Text under study:

..........

Google Workspace is a popular service for document collaboration for organizations and for individual users. Threat actors note that the popularity of this service has increased and search for ways to exploit vulnerabilities and misconfigurations, so it is important to know how to hunt for threats in Google Workspace.
In this article, our primary hypothesis centers on data exfiltration from Google Drive, so we searched for activities that might indicate data exfiltration in different ways, such as downloading a massive number of files, sharing files, by leveraging third-party applications, and more.
Things you may not know about Google Workspace
It’s a challenge to investigate the logs
Unfortunately, there is critical data that is missing when you look at the log data. The top forensic data that is (surprisingly) not included in the fields of the log include:
- User Agent - It’s common in cyber investigations to use user agent to map devices and applications and rely on these insights to go deeper. In the Google Workspace logs, there is no mention of user agent. Hence, all we have for this type of data is IP addresses, so we worked hard to create useful insights from IP addresses only.
- Paths - For each action performed on a file, the parameters field contains doc_id, doc_type, and doc_title. But where is the path? We needed to find a way to get this information, and we did! It is described below.
- Anonymous access - Surprisingly, when an anonymous user accesses a file that is shared to the public using the people_with_link permissions, there is no log entry about it.
In addition, one of the main challenges we encountered was inconsistency of IPs per user in a short time-frame. We enrich the data with MaxMind and others to find VPNs and things like that, but even after this, there is still a lot of inconsistency in the data. It’s mainly because of the activity of third-party applications. We will elaborate on these challenges in the third-party application section.
In general, after taking the steps we discuss in this post, the Google Workspace logs are suitable for investigation.
Facilitating log readability
Parameters Representation
Under event[*].parameters there is list of dictionaries that represent the parameters. For example, for download event, there is the following list of parameters:
For each parameter, there is a specific dictionary. The name field is the trivial field, but the value field is stored in an unusual way. There are boolValue, intValue, multiValue (that is an array) and value (that is a string). The value is stored under the relevant field that represents the field type. The rest of the fields (that represent other types) are set to null.

..........

Given material:
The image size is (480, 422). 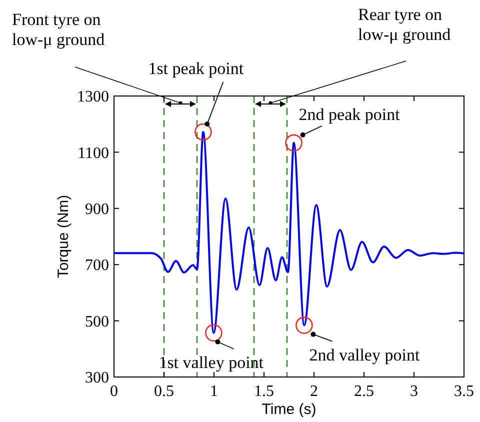 I want to click on x-tick-label: 3, so click(x=414, y=392).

..........

Your assignment:
Reproduce the Google Workspace article word for word, from "In this article, our" up to and including "IP addresses only.". The lines above are separate material, unrelated to the Google Workspace article.

Task response:
In this article, our primary hypothesis centers on data exfiltration from Google Drive, so we searched for activities that might indicate data exfiltration in different ways, such as downloading a massive number of files, sharing files, by leveraging third-party applications, and more.
Things you may not know about Google Workspace
It’s a challenge to investigate the logs
Unfortunately, there is critical data that is missing when you look at the log data. The top forensic data that is (surprisingly) not included in the fields of the log include:
- User Agent - It’s common in cyber investigations to use user agent to map devices and applications and rely on these insights to go deeper. In the Google Workspace logs, there is no mention of user agent. Hence, all we have for this type of data is IP addresses, so we worked hard to create useful insights from IP addresses only.